Kaynaktan alıntı:
= = =

Aşırı sağ, hep söylenegeldiği gibi yaşanan ekonomik krizlerden mi besleniyor ya da bir başka deyişle bu krizlerin ürünü mü? Bugün neofaşistlerin AB ülkelerinde, ulusal parlamentolar ve Avrupa Parlamentosu’nda milyonlarca oy eşliğinde yakaladıkları ivmeyi anlamlandırmak için “ekonomik kriz” kadrajı yeterli mi?
Yazılarımda zaman zaman aşırı sağın yükselişine ilişkin tespitlere de yer veriyorum. “Aşırı sağ-ekonomi ilişkisi”ne fazla bir anlam yüklemenin yanlış olduğuna ve bunun konuyu sığ sulara hapsetmekten başka bir işe yaramadığına dikkat çekmeye çalışıyorum. Yine de konuya ilişkin okuduğum birçok makale, yüksek lisans tezi ya da röportajda konu dönüyor dolaşıyor “ekonomik kriz ya da buhran” fenomeninde kilitleniyor.

= = =

Ham malzeme:
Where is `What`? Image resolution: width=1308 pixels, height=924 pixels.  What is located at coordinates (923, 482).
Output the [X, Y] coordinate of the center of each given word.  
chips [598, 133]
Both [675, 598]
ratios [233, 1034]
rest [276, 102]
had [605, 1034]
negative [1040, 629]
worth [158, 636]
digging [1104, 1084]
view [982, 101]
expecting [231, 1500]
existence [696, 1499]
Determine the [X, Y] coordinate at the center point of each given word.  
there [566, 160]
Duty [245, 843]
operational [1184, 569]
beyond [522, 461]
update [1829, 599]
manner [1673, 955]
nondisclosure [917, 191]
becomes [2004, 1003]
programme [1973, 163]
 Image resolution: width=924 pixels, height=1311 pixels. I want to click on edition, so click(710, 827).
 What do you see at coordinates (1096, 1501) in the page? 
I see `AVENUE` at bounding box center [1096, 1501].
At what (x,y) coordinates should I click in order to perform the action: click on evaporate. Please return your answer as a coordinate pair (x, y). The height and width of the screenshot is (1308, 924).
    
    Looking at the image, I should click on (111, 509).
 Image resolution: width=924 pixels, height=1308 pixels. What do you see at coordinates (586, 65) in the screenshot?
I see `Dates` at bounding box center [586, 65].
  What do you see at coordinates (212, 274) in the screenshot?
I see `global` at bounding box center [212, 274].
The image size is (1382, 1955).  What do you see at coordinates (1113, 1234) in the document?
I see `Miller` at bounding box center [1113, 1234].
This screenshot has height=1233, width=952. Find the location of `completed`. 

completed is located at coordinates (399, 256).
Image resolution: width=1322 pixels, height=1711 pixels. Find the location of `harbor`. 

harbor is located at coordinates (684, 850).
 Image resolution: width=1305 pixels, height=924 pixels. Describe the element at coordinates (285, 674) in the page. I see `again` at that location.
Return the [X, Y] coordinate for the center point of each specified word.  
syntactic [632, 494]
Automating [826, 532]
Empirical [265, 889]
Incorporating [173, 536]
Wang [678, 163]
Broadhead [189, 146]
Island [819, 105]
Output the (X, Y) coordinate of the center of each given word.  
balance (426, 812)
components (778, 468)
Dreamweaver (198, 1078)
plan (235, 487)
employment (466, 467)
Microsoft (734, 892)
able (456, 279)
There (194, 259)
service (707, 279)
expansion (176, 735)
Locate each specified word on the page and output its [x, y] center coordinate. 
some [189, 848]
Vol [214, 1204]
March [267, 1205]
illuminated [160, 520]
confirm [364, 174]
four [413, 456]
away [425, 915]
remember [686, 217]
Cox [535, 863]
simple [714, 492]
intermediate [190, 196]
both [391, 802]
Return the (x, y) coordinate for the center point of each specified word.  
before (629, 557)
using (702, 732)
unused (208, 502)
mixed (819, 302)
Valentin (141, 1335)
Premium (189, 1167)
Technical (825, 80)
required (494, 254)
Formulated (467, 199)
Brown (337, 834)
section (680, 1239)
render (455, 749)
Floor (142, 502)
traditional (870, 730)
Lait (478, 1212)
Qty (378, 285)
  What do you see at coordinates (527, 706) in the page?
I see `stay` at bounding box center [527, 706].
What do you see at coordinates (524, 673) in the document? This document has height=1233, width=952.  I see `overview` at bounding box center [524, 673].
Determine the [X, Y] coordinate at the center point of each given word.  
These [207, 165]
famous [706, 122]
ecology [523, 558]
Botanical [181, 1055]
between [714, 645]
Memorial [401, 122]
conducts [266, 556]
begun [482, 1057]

= = =

Sizden istenen:
Aşırı sağ ve ekonomik kriz üzerine metnin "Aşırı sağ, hep" ile başlayıp "kadrajı yeterli mi?" ile biten kısmını "neofaşistlerin" yerine "aşırı sağcıların" koyarak düzenleyip yeniden yazar mısınız? Buradaki malzemenin bu işte hiçbir rolü yok.

Sorunun çözümü:
Aşırı sağ, hep söylenegeldiği gibi yaşanan ekonomik krizlerden mi besleniyor ya da bir başka deyişle bu krizlerin ürünü mü? Bugün aşırı sağcıların AB ülkelerinde, ulusal parlamentolar ve Avrupa Parlamentosu’nda milyonlarca oy eşliğinde yakaladıkları ivmeyi anlamlandırmak için “ekonomik kriz” kadrajı yeterli mi?